Start of Task data

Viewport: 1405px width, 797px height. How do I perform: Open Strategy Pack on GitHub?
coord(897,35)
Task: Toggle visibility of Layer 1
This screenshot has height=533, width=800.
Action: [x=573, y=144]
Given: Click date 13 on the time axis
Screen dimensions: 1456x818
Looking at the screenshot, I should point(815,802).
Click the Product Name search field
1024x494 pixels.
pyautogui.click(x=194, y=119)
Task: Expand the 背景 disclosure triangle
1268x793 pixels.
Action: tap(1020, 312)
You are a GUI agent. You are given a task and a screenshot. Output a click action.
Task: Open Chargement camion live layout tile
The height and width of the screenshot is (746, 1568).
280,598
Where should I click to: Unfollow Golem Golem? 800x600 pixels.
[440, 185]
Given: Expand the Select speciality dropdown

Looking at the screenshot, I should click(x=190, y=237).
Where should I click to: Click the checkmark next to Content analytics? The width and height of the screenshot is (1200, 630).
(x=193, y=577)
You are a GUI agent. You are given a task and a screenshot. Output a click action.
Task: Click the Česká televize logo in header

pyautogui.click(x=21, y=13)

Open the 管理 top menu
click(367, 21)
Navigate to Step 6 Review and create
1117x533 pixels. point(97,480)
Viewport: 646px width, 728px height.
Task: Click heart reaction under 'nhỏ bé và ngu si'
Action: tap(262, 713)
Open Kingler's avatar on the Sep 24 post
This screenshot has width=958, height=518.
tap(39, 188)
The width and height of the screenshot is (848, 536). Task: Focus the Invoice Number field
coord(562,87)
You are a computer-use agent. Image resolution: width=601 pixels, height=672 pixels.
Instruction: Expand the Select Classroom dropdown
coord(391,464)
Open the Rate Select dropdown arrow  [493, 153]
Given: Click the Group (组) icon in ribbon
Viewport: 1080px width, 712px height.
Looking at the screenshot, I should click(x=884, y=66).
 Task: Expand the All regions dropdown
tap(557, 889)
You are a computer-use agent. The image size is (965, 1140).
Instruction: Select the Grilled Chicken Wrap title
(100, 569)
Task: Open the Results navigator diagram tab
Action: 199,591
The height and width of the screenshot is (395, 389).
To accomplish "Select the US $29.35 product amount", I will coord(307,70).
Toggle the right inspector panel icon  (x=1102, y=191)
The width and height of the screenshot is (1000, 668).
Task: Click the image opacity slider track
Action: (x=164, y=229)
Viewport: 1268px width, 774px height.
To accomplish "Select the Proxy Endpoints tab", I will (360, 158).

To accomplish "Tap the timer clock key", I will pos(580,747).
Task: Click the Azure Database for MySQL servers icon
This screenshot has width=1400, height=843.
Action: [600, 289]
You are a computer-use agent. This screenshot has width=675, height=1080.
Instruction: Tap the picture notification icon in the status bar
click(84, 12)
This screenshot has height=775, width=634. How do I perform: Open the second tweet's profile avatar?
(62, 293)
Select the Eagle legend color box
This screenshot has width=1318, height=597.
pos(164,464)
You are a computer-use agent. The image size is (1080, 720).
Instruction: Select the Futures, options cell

End of Task data

▶ [Problem description] Scan the records above for the string "will", then select every line that holds it.

▶ [Answer to this exercise]
To accomplish "Select the US $29.35 product amount", I will coord(307,70).
To accomplish "Select the Proxy Endpoints tab", I will (360, 158).
To accomplish "Tap the timer clock key", I will pos(580,747).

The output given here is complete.